O indie vindo da Rússia, com toque lusco-fusco

O indie-beat vindo de terras Russas pelo nome de Motorama. Alguém conhece? Oriundos da cidade Rostov-on-Don, são uma boa sugestão para ouvir nestas tardes derretidas por este calor ou numa longa viagem de carro algures por aí.

A banda é composta por cinco elementos: Airin Marchenko (baixo, teclas, voz), Alexander Norets (teclas e voz), Roman Belenky (bateria), Maksim Polivanov (guitarra e teclas) e Vladislav Parshin (voz e guitarra).

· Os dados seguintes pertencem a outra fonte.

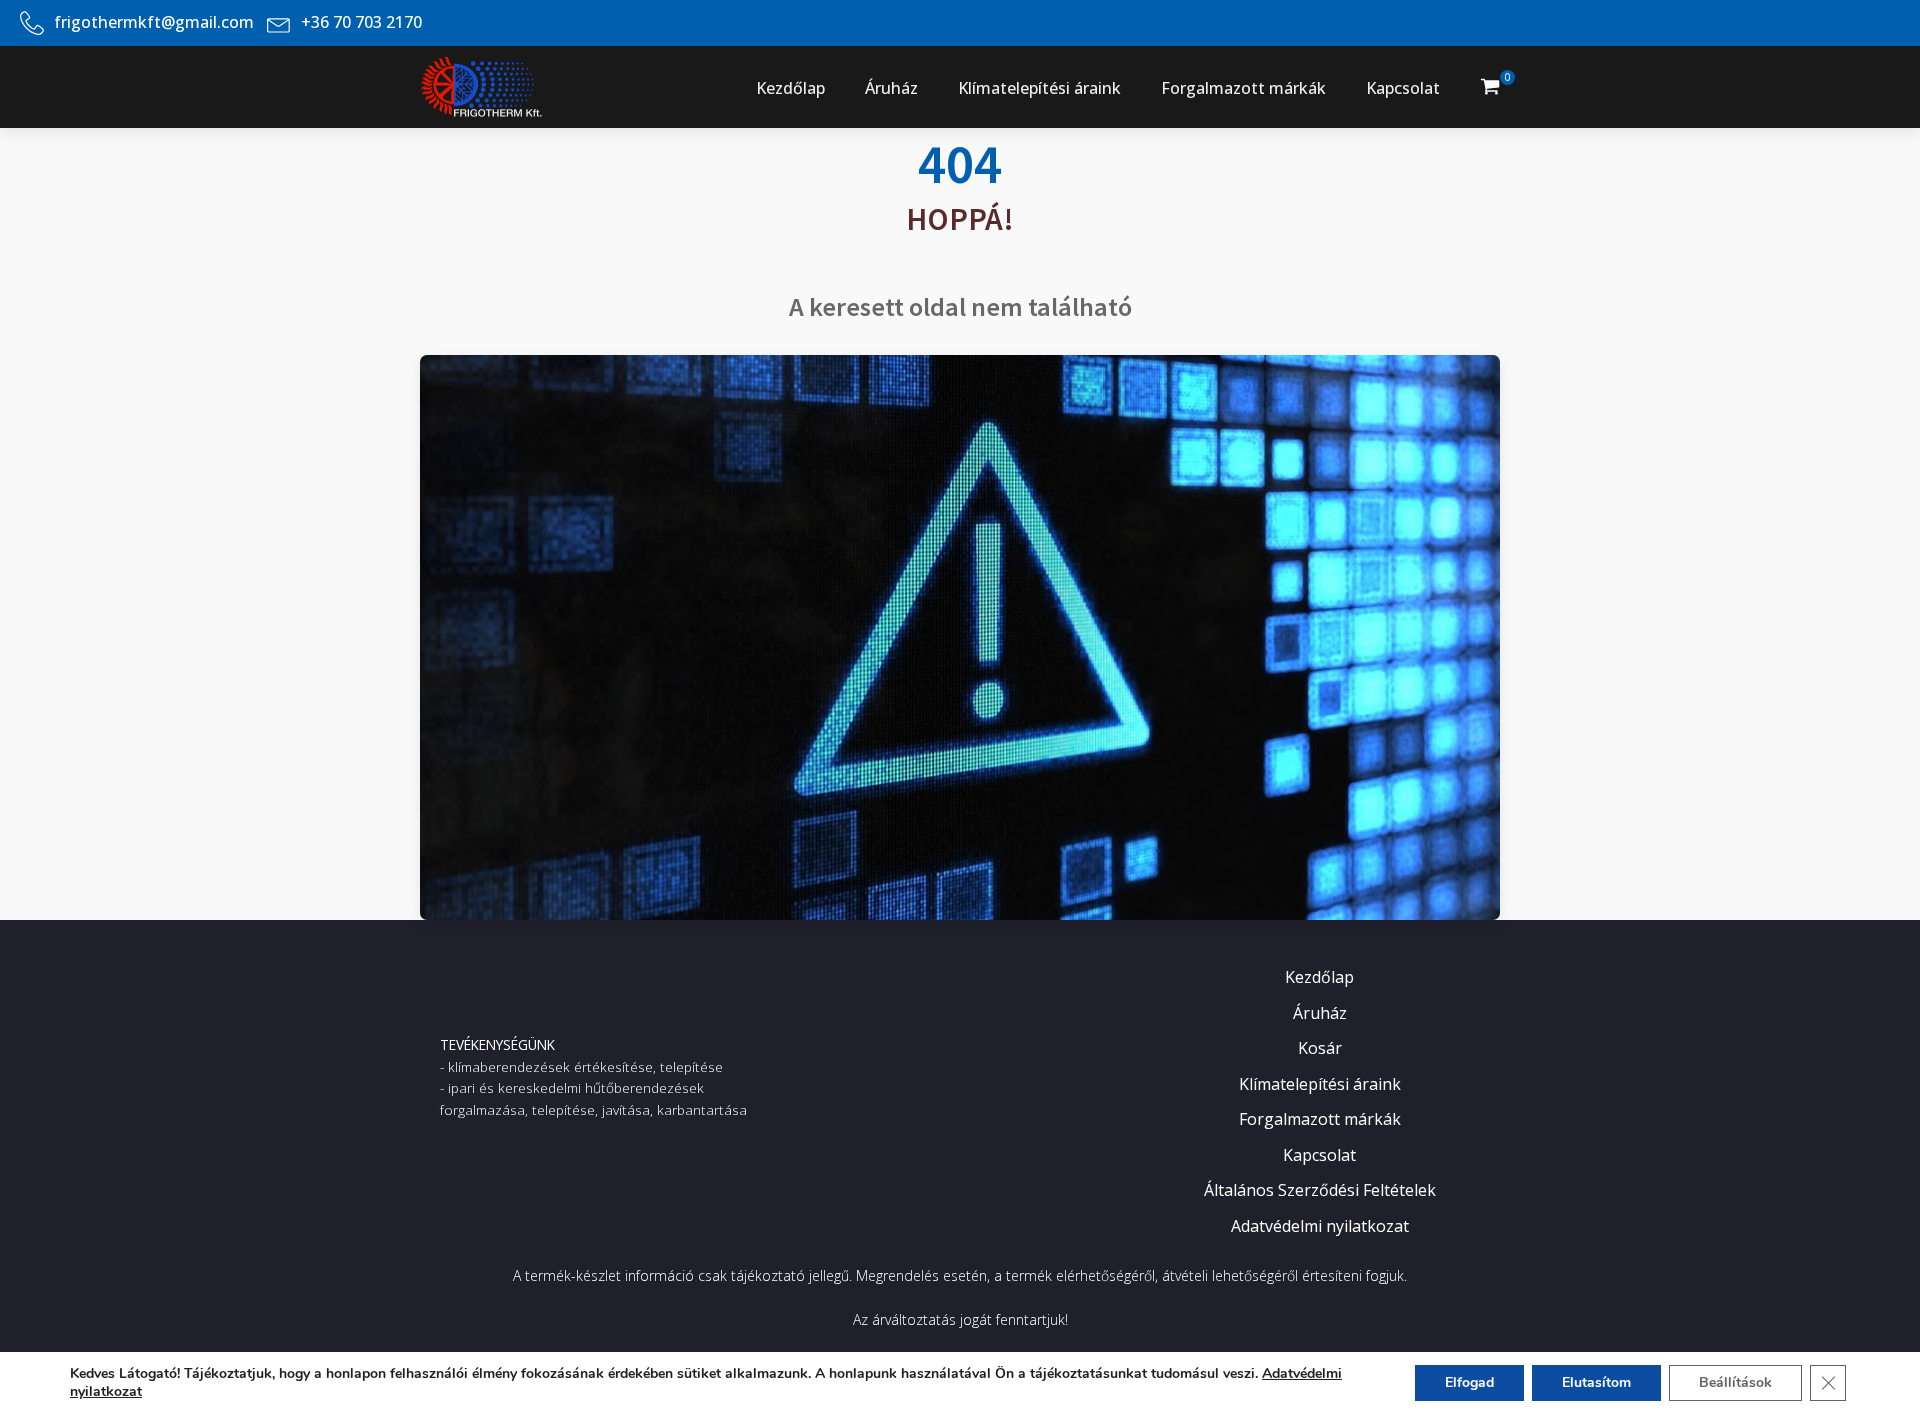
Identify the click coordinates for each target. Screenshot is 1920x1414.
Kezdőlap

Soam a um indie pop, new wave melancólico que corre por campos verdes sarampitados de papoilas e vestidos arrastados pelo vento, ao som de uma voz grave que se ouve ao longe: a de Vladislav. No site podem fazer download gratuito de parte da discografia. Trazem na mala o LP “Alps”, editado pelos próprios em 2010 e re-editado em 2013 pela Talitres Records e o LP “Calendar” (Talitres Records, 2012). Têm três singles também editados pelos próprios: “Ghost” (2009), “One Moment” (2011) e “Empty Bed” (2011) e dois EP’s, “Horse” (2008) e “Bear” (2009).

Descobri-os há um ano atrás e devorei cada música e cada letra. São muito influenciados pelo ambiente e pela natureza. A minha favorita recai na homónima do álbum “Alps” onde cantam “And I see, huge walls of trees, huge walls of ice shelves. It takes my breathe away.” Seguem-se os temas «Northern Seaside», «Letter Home», «Compass», «Ship» e «Wind In Her Hair». Do disco “Calendar” recomendo a escuta de «To The South» e «Rose In The Vase» onde se ouve “I spend my days sitting in front of the fireplace. You spend your days dying, like a rose in the vase. New day comes. Days go by”.

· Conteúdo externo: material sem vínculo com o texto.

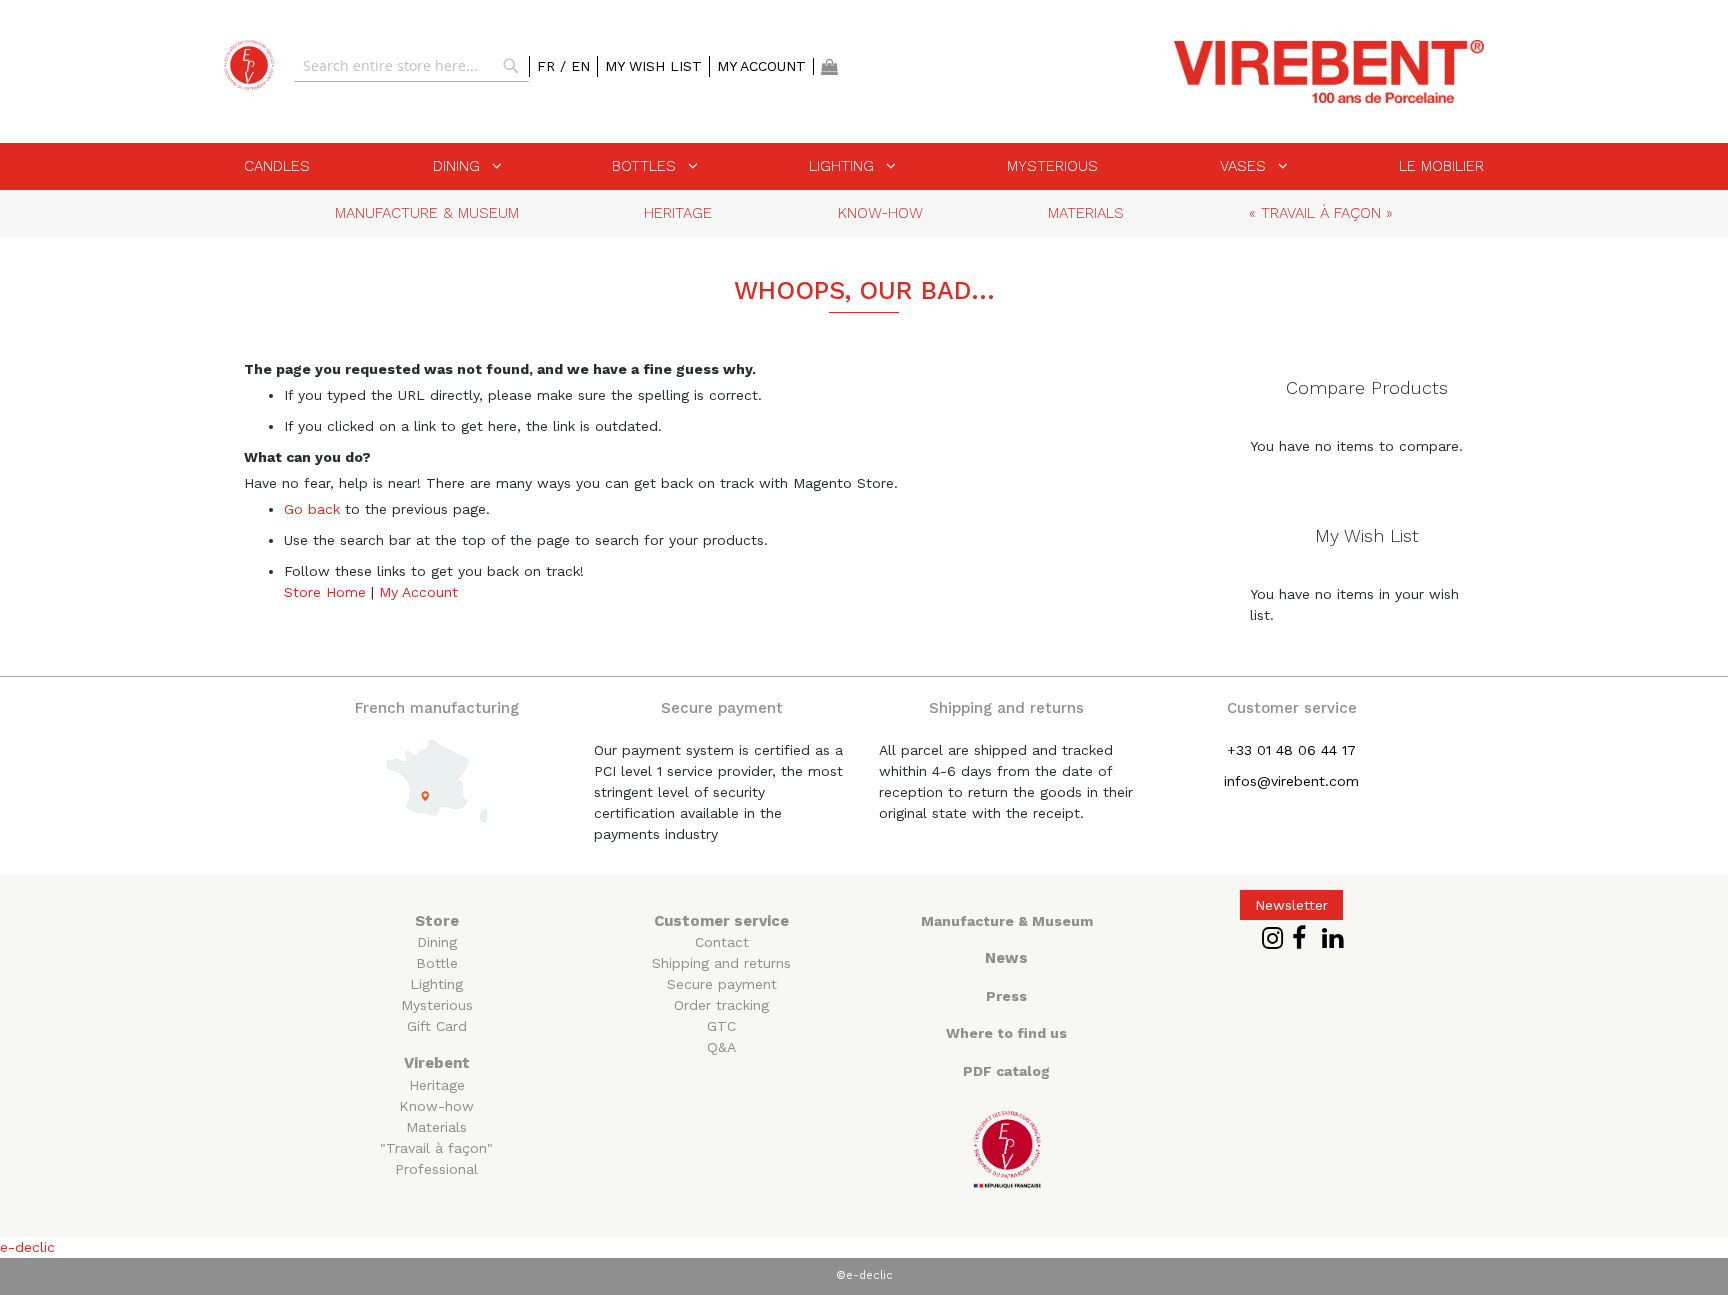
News (1006, 958)
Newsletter (1291, 905)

Gosto da simplicidade que esta banda me transmite num toque meio sonhador, meio dançável, meio alegre e meio triste. Conseguimos identificar as suas músicas ao longo deste tempo, em qualquer parte da discografia, talvez devido ao seu ritmo sonoro engraçado e peculiar que se ouve e se mantém fiel pelos anos. Se não conhecem, aceitem o desafio e botem-lhe o ouvido em cima.

Deixem-se levar pelos Motorama. Quem sabe passem por Portugal.